我尝试使用库(stingi) stri_reverse 函数
df.1 <- c(df[1:2],sapply(df[3:length(df)], function(x) stri_reverse[[x]]))
stri_reverse[[x]] 中的错误:'closure' 类型的对象不是子集
错误来自于您试图使用 [[
对函数 stri_reverse
进行子集化(可能是打字错误?);此外,您还需要稍微调整一下逻辑以获得所需的内容:
library(stringi)
df[-c(1,2)] <- lapply(df[-c(1,2)], function(col) {
rev_col = stri_reverse(col)
ifelse(rev_col == df$ref, rev_col, col)
})
df
# number ref s1 s2 s3 s4 s5 s6
#1 rs1 AG AG AA GG AG AA AA
#2 rs2 AG AG GG AG GG GG AG
#3 rs3 AG AG AG GG AG AG GG
#4 rs4 AG AG AA AA AA GG AG
#5 rs5 AC AC AA CC AA AA AA
#6 rs6 AC AA AC AC CC CC CC
我有一个大数据框,如果它们与列引用不同,我想反转字符串,例如,我想将 GA 更改为 AG 并保持其余部分不变。

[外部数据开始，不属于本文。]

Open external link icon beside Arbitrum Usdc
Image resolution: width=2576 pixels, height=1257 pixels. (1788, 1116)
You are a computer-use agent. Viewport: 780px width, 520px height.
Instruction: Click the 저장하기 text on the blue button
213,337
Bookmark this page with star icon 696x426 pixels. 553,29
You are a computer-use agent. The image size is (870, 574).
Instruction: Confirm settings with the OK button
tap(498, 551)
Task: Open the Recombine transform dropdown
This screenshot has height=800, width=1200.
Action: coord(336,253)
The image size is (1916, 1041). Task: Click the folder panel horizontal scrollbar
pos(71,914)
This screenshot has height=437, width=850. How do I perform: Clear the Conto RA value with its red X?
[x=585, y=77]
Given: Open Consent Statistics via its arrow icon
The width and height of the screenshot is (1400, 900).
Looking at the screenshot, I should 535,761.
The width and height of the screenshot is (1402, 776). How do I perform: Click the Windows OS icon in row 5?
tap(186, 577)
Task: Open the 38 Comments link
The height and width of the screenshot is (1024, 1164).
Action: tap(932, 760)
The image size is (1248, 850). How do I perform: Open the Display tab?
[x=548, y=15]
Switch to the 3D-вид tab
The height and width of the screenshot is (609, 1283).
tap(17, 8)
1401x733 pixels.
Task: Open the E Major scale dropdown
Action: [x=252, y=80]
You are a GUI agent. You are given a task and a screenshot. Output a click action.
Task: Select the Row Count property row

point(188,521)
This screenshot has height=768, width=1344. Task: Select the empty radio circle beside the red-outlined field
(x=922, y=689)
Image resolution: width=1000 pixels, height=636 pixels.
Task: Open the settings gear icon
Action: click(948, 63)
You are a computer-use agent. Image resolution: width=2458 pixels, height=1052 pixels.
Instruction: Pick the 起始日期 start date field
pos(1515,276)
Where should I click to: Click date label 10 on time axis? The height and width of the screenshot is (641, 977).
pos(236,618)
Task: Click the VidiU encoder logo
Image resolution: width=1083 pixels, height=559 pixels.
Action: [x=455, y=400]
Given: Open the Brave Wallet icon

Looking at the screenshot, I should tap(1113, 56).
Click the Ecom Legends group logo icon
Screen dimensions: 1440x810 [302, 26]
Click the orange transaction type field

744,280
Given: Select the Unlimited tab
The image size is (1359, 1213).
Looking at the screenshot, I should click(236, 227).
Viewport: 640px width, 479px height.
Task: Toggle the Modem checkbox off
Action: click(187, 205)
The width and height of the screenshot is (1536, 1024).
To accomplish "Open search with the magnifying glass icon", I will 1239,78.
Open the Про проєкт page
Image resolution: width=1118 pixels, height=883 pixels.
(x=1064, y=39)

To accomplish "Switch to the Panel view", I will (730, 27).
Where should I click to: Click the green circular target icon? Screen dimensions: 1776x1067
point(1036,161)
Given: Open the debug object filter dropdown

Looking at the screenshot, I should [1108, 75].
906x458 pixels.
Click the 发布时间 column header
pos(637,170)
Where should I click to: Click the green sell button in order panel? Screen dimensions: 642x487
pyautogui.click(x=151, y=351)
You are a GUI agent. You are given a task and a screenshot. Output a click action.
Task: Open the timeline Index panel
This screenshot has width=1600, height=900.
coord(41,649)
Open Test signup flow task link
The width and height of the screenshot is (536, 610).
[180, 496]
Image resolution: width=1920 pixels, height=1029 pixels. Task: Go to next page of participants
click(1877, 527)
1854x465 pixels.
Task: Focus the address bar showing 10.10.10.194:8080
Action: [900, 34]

structure(list(number = c("rs1", "rs2", "rs3", "rs4", "rs5",
"rs6"), ref = c("AG", "AG", "AG", "AG", "AC", "AC"), s1 = c("GA",
"AG", "GA", "AG", "CA", "AA"), s2 = c("AA", "GG", "GA", "AA",
"AA", "AC"), s3 = c("GG", "AG", "GG", "AA", "CC", "AC"), s4 = c("GA",
"GG", "GA", "AA", "AA", "CC"), s5 = c("AA", "GG", "GA", "GG",
"AA", "CC"), s6 = c("AA", "AG", "GG", "AG", "AA", "CC")), .Names =
c("number",
"ref", "s1", "s2", "s3", "s4", "s5", "s6"), class = "data.frame",
row.names = c(NA,
-6L))
Input:
number ref s1 s2 s3 s4 s5 s6 ...
rs1 AG GA AA GG GA AA AA ...
rs2 AG AG GG AG GG GG AG ...
rs3 AG GA GA GG GA GA GG ...
rs4 AG AG AA AA AA GG AG ...
rs5 AC CA AA CC AA AA AA ...
rs6 AC AA AC AC CC CC CC ...
Desired output:
number ref s1 s2 s3 s4 s5 s6 ...
rs1 AG AG AA GG AG AA AA ...
rs2 AG AG GG AG GG GG AG ...
rs3 AG AG AG GG AG AG GG ...
rs4 AG AG AA AA AA GG AG ...
rs5 AC AC AA CC AA AA AA ...
rs6 AC AA AC AC CC CC CC ...
我尝试使用库(stingi) stri_reverse 函数
df.1 <- c(df[1:2],sapply(df[3:length(df)], function(x) stri_reverse[[x]]))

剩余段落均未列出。